Principles of Finite Element Analysis

In my time at UM, I also served as a Graduate Student Instructor for the Mechanical Engineering department’s introductory Finite Element Analysis class. I aim to give a very short, non-technical summary of how this analysis method works.

Introduction

Stress contour plot of an FEA analysis
Numerical results from FEA are often color-coded with contour plots to make reading them easier.

The Finite Element Method is often used to give approximate answers to complicated physical problems. It is commonly applied to problems of mechanical, fluid, thermal and electromagnetic behavior.

Enabling Assumptions

At its heart are two assertions that drive its use:

  1. We can answer simple questions easily. The invention of calculus has led physicists to develop models of physical behavior that are quite accurate to real-life for simple problems. Examples of this include the bending of a diving board as someone jumps on it, how heat conducts itself away from your hand into a cold metal railing you grasp, or how water flowing slowly in a river behaves.
  2. Any complicated problem can be decomposed into a series of smaller, simpler subproblems, and the solution to the complicated problem can be reconstituted by summing up the solutions of these smaller, simpler subproblems.
The area under a graph is the sum of infinitely many small rectangles
Pardon the math, just focus on the visual idea of representing the area under a curve as the sum of thin rectangles of height equal to the curve at that point.
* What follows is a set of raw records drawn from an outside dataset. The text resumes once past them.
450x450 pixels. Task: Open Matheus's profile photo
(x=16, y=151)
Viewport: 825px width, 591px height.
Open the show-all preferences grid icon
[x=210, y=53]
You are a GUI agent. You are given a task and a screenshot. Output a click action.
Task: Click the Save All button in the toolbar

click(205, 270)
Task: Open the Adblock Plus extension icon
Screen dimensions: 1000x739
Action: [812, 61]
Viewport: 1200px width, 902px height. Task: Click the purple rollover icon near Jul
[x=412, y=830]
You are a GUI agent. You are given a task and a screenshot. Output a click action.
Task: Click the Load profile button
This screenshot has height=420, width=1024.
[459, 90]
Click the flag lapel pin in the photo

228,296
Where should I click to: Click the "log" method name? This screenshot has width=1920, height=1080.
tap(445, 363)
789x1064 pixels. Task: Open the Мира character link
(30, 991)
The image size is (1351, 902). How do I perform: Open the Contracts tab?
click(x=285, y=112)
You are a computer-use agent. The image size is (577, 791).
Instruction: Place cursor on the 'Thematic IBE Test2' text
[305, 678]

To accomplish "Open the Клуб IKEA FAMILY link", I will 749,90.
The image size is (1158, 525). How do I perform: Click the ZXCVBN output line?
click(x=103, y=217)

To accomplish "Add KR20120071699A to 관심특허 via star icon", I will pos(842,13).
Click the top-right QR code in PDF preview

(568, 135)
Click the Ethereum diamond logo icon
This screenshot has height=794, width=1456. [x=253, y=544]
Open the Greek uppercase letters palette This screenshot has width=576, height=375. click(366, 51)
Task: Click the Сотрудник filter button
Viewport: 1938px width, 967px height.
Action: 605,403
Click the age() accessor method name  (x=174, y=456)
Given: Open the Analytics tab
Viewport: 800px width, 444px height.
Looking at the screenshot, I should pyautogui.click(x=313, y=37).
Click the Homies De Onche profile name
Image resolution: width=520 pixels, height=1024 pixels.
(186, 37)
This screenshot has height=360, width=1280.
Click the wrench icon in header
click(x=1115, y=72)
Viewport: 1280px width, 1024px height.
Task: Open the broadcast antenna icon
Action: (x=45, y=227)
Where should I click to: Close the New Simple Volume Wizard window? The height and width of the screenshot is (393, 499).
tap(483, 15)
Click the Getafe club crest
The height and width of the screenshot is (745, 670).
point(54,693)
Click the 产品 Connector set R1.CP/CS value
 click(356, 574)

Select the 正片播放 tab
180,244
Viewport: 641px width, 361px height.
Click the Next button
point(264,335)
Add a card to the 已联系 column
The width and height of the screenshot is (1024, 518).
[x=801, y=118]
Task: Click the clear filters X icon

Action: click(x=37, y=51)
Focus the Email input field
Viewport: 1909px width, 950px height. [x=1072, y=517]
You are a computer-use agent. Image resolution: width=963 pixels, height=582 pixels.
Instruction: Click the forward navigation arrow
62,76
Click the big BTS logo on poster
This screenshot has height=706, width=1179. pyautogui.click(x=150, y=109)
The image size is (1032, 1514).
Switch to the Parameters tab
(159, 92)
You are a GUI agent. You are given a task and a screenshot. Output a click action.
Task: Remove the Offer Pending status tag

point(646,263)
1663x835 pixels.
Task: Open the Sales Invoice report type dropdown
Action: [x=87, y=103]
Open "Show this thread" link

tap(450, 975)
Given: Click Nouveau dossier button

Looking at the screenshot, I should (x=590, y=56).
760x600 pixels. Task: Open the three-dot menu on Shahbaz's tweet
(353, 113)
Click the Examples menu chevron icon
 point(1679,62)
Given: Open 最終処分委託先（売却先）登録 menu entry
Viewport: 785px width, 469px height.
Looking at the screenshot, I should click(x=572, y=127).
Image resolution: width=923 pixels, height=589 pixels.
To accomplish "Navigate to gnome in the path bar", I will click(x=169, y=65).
For those who recall or have taken some introductory calculus, this approach to problem solving is analogous to the approach taken with computing integrals: take any function and chop the area under its graph into a series of small rectangles and add up the areas of the small rectangles. The key difference is that the Finite Element Method uses a finite number of smaller terms, whereas integration uses limits to sum an infinite number of smaller terms. What makes FEA work is that after a certain number of smaller terms, the results don't change meaningfully. We call this convergence.

Finite Element Analysis for a physical deformation problem looks something like this: \(u = \sum_{n=1}^N \epsilon_n\) where \(u\) is the overall deformation of the part and \(N\) is some arbitrarily large number of smaller elements, and \(\epsilon_n\) is some mathematical expression that describes the material behavior, e.g. for linear elasticity, \(\epsilon_n = \frac{\sigma}{E}\) where E is the Young's Modulus of the material, a material parameter, and \(\sigma\) is the stress it is subject to, for element \(n\).

Application to FEA

A smooth half-circle is replaced by a set of straight-edged triangles
FEA practitioners also have to make sure they use enough elements to approximate the geometry of their model well — use too few elements and a circle gets discretized into a square!

How this strategy manifests itself in Finite Element Analysis is primarily in how to chop up a complicated problem into smaller, simpler problems. We know how simple shapes like triangles, squares, tetrahedra and cubes behave, so we can chop any complicated shape up into a mesh of interconnected elements. Once we apply some known things about the analysis problem, e.g. how much force we are applying to a model, where the force is applied, and what material the model is made of, we can start from these boundary conditions and solve the physics problem we are interested in step by step until we have results for the entire mesh. Then, we can add these results up to approximate the behavior of the whole model!

Practical Considerations

The time it takes to solve FEA problems scales non-linearly with the number of elements.
When using supercomputers to solve problems, time is quite literally money!

Of course, the finer you chop up a problem, the more simple problems you need to solve. The rise of faster, more powerful computers has sped up the time it takes to solve these simple problems, so we can afford to make our meshes finer and finer, and include even more complicated physical models for each little element. However, at the end of the day, we have to decide on the number of elements we want and stick with that. This is where the “Finite” in Finite Element Method comes in. Of course, as we increase the number of elements, our results become more and more accurate, but at some point, we hit diminishing returns, where the time it takes to solve a problem outweighs the gain in accuracy. It is up to the skilled practitioner to decide when the tradeoff between time and accuracy is justified, and when to stop refining the model.

I hope this has given you some insight into how the Finite Element Method works!